Les pays partenaires (notamment le Maroc et la Turquie, mais aussi l’Ukraine et certains pays des Balkans occidentaux) sollicitent très souvent une assistance financière. Celle-ci peut exercer un effet de levier assez efficace, pour autant que les sommes offertes soient importantes et viennent s’ajouter aux crédits déjà programmés et promis dans le cadre des programmes géographiques concernés de l'Union (par exemple, l’instrument d’aide de préadhésion ou l’instrument européen de voisinage et de partenariat). En principe, le seul instrument susceptible de fournir ces fonds supplémentaires aux pays tiers est le programme thématique de coopération dans les domaines de la migration et de l'asile. Or, celui-ci est doté d’un budget très limité (environ 54 millions d’EUR par an) et est destiné à financer des actions de coopération dans le monde entier, ce qui signifie que les ressources potentiellement disponibles pour un pays tiers donné sont très réduites. En outre, ce programme thématique ne vise que les pays en voie de développement et les pays appartenant à la région couverte par l’instrument de voisinage européen, de sorte que les pays candidats à l’adhésion en sont exclus. C’est pourquoi les seules offres financières de l’Union dans ce domaine ont jusqu’à présent consisté à affecter des fonds qui étaient en réalité déjà disponibles au titre de programmes géographiques d’aide. Il n’est donc pas étonnant que ce type d’offre soit souvent considéré comme insuffisant par les partenaires engagés dans des négociations.
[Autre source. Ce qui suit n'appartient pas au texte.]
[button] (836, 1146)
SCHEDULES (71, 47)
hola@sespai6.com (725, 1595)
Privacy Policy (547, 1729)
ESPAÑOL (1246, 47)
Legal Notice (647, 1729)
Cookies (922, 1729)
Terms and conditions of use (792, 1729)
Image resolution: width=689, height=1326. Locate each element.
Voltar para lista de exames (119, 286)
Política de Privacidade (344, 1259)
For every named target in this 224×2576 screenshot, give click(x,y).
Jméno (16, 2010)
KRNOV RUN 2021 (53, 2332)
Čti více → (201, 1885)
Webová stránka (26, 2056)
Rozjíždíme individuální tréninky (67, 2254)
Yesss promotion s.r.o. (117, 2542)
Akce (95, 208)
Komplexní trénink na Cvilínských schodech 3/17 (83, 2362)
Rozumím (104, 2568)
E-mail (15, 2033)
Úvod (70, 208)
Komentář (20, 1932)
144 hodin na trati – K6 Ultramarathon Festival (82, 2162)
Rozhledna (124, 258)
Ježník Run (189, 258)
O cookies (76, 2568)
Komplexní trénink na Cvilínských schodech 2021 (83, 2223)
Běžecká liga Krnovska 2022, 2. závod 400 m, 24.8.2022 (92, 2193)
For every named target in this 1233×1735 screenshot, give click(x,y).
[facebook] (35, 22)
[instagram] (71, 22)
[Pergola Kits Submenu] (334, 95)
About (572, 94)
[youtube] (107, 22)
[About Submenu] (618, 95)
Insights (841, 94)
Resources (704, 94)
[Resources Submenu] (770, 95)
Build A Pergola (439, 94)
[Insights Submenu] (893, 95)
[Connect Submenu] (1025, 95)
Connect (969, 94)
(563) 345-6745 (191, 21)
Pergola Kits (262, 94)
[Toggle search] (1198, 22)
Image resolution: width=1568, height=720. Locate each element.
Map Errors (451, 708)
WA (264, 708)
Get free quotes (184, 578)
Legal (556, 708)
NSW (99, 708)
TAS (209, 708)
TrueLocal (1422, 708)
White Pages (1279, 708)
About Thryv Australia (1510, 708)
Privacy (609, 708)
Pour l’heure, des mesures d'incitation plus larges et plus substantielles n'ont été que rarement utilisées, tant dans le domaine de la migration que dans d'autres domaines de coopération avec les pays partenaires (appelées «boîte à outils» de l'approche globale de la question des migrations). Peu nombreux sont les États membres associés aux partenariats de mobilité, qui n’en sont encore qu’à un stade initial. En outre, bien qu'ouvrant quelques possibilités de migration légale au pays tiers, vu l'intérêt limité manifesté par les États membres à cet égard, seules des offres modestes ont été faites jusqu'à présent, qui peuvent difficilement être considérées comme des mesures incitant au progrès dans le domaine de la réadmission.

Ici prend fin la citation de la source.